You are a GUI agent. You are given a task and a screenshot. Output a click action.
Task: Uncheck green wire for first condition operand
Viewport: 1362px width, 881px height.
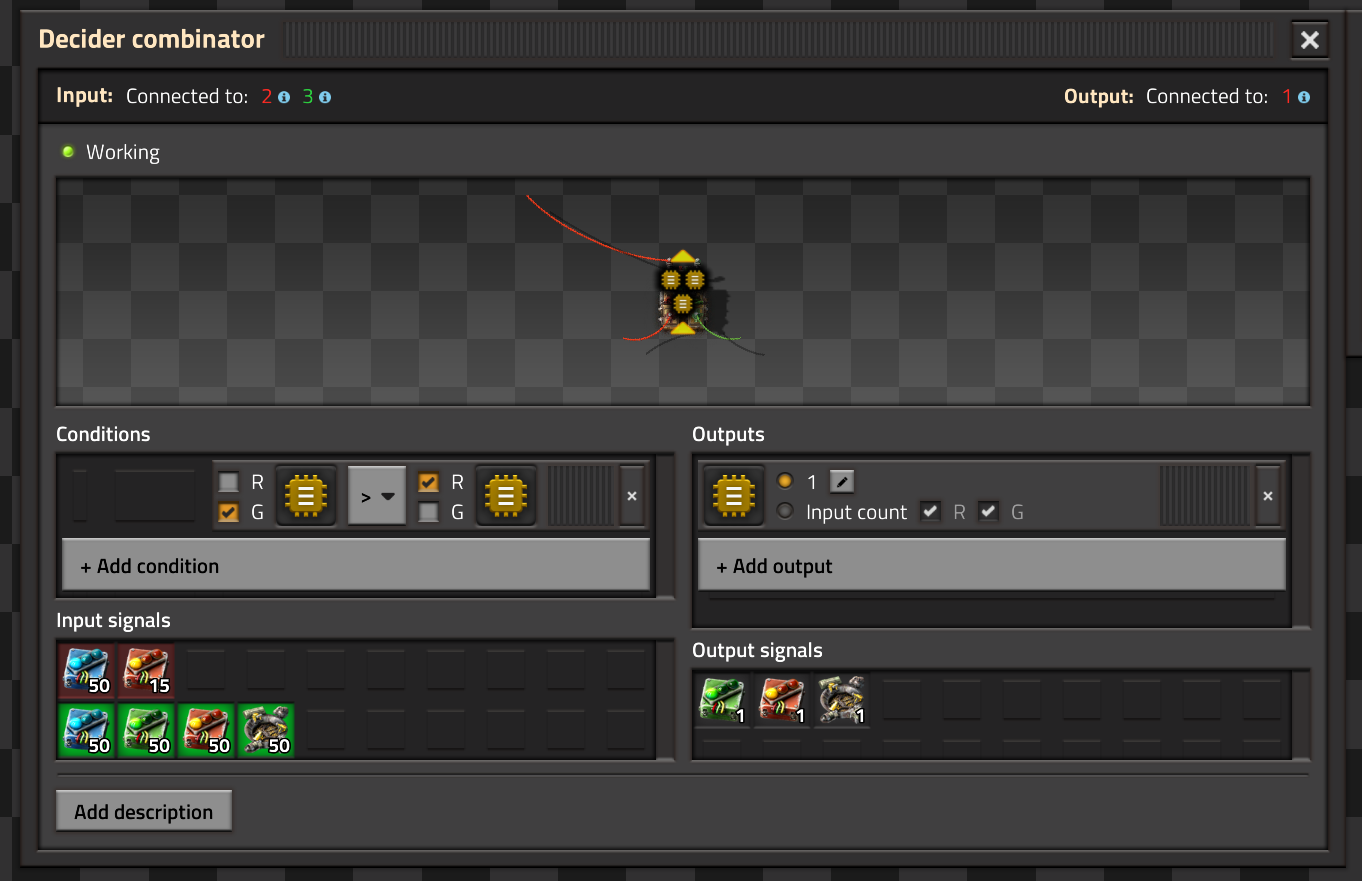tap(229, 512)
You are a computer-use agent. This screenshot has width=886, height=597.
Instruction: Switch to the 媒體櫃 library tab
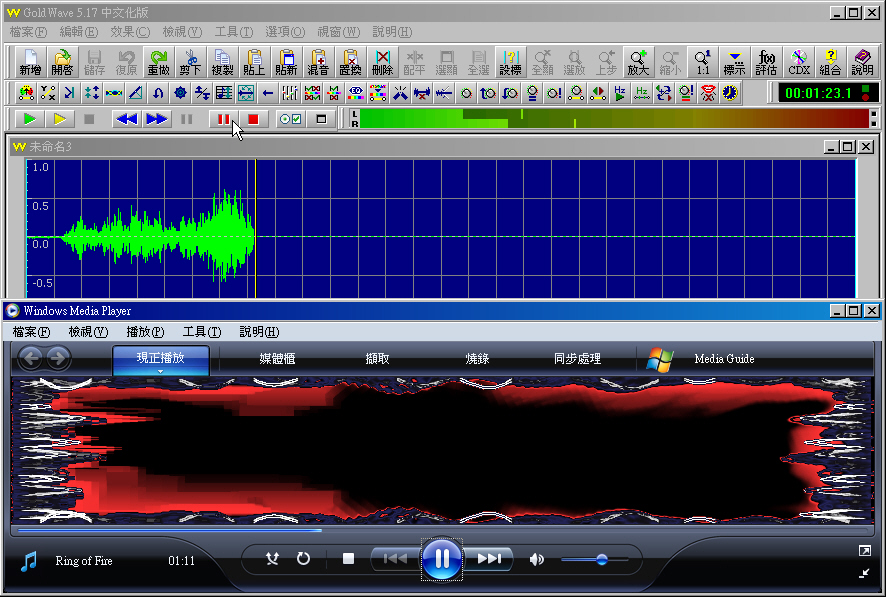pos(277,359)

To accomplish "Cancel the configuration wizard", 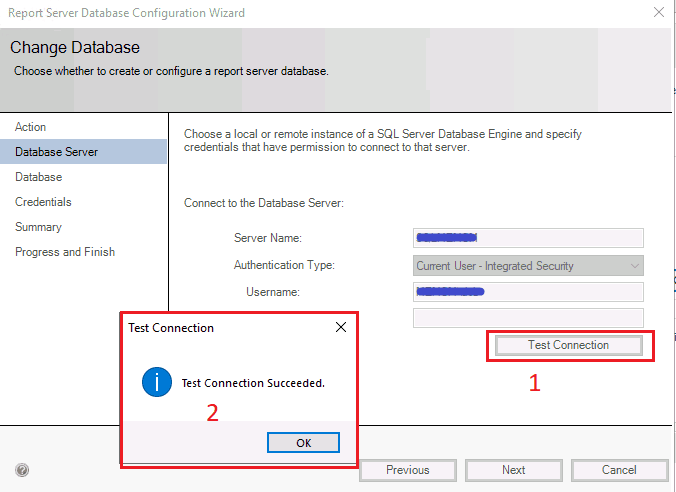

REQUIREMENTS: Output the stretch from the start of the material through the line containing "tap(229, 512)" as a JSON list of strings, one per line, skipping blank lines. Leave the pictures out.

ANSWER FOR THE TASK:
[
  "You are a GUI agent. You are given a task and a screenshot. Output a click action.",
  "Task: Uncheck green wire for first condition operand",
  "Viewport: 1362px width, 881px height.",
  "tap(229, 512)"
]